Она и становилась неоспоримым фактом всей его жизненной, якобы героической истории. А смерти тысяч невинных, их казни, под которыми эти герои успели подписаться до того, как уничтожили их самих, – этого просто как бы не было, это в советскую историю не влезало. «Время было такое», – вот все объяснения, вот весь ответ.
Конечно, у тщедушного, с виду безобидного и тихого, вежливого Урицкого было немало личных проблем. И главная из них – как сделаться большим по-настоящему – была неразрешима. Усилия все чаще, все сильнее тайно подогревались алкоголем, кровь закипала, огонь горел в крови. Никто почти этого не знал, не видел – зато после его автографов потоки всем заметной крови уже нельзя было остановить.

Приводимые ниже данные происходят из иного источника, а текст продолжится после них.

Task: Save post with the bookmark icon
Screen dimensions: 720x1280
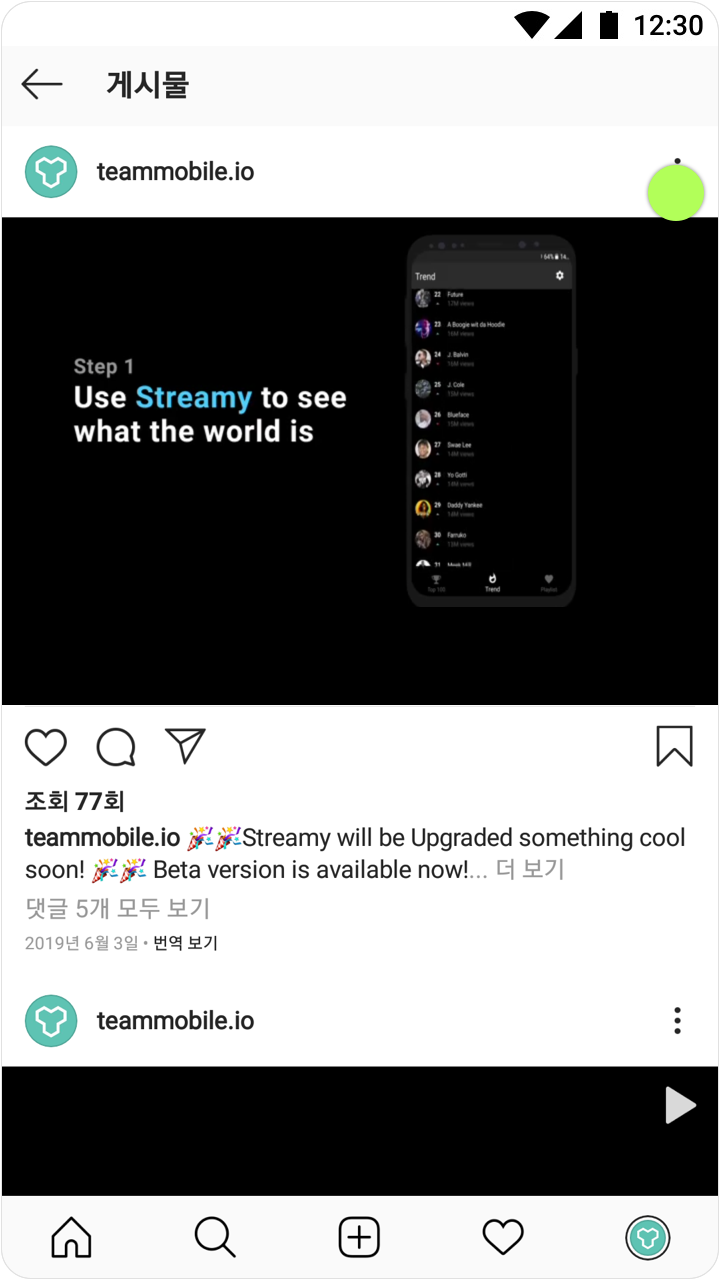Action: pos(675,746)
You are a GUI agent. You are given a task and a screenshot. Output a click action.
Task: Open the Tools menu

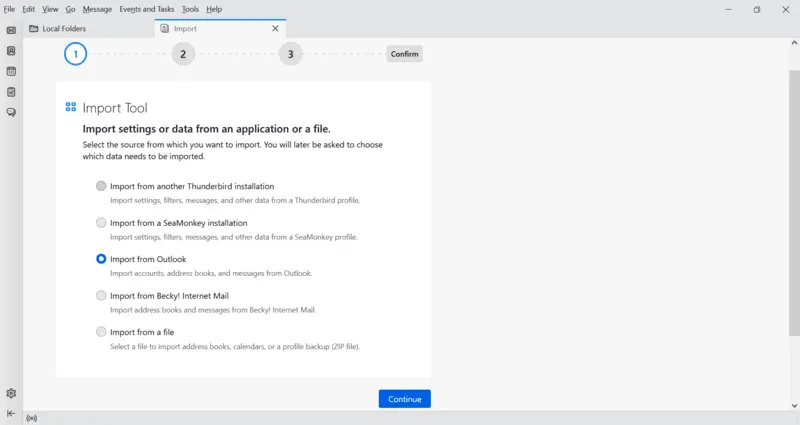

Скромный и деликатный в кабинете, новый Робеспьер с наганом подписывал за день по двадцать с лишним смертных приговоров месяц за месяцем. Пока, оставив велосипед на улице, к нему не поднялся и не исполнил свой смертельный приговор один молодой человек, вовсе не жаждавший войти в историю и даже не сумевший на том велосипеде умчаться от рванувшейся за ним охраны…
Все это было летом 1918 года в Северной коммуне, в городе, который чрезвычайно назвали так, чтобы не смели вспомнить о Северной Пальмире.
Но почему фамилией убитого в Петрограде Урицкого необходимо было назвать Захарьевский переулок в белорусском Минске? А потому, что здесь уже росла махина, которая позже войдет в огромный Четырехугольник Неусыпного Бдения.
И параллелью улице Урицкого служит соседняя Володарского, тоже Моисея.
IV
Сергея Александровича Забеллу всегда интересовал этот почти загадочный для него, долгими десятилетиями длившийся здесь, в Минске, припадок какого-то коммунарского раболепия перед Москвой, это угодливо-холуйское повторение ее большевистских имен и дат даже в закоулках, подворотнях. Тут была смесь деревенского страха и крестьянской практичности, смесь земляная, бедная, с последними окаменевшими зернятками, с трухой и комом в горле, со слезами, – да, конечно, надо же было как-то жить… Но все-таки что-то еще. А что – точно не скажешь. Какое-то почти проклятье, что ли, мучение от одной мысли об ином, даже и лучшем, но кем-то, где-то и когда-то запрещенном и неразрешенном до сих пор.
Как странно, еще в школе думал он, вот улица зовется по-старинному, древним, чудом уцелевшим именем – Немига, а со всех сторон окружена названиями только одного времени: Московская, Республиканская, Революционная, Опанского, Берсона…
Все с тех же школьных лет в названиях минских улиц для Сергея Александровича, Сережи Кручинского, а потом Забеллы, слышалось что-то такое, что он не смог бы никому растолковать. Он понимал, что это странное, невыговариваемое вслух он сам и придумывал, оставлял эти выдумки в себе, повторял их, не мешая им звучать в голове, переделывал, пробуя и так и этак.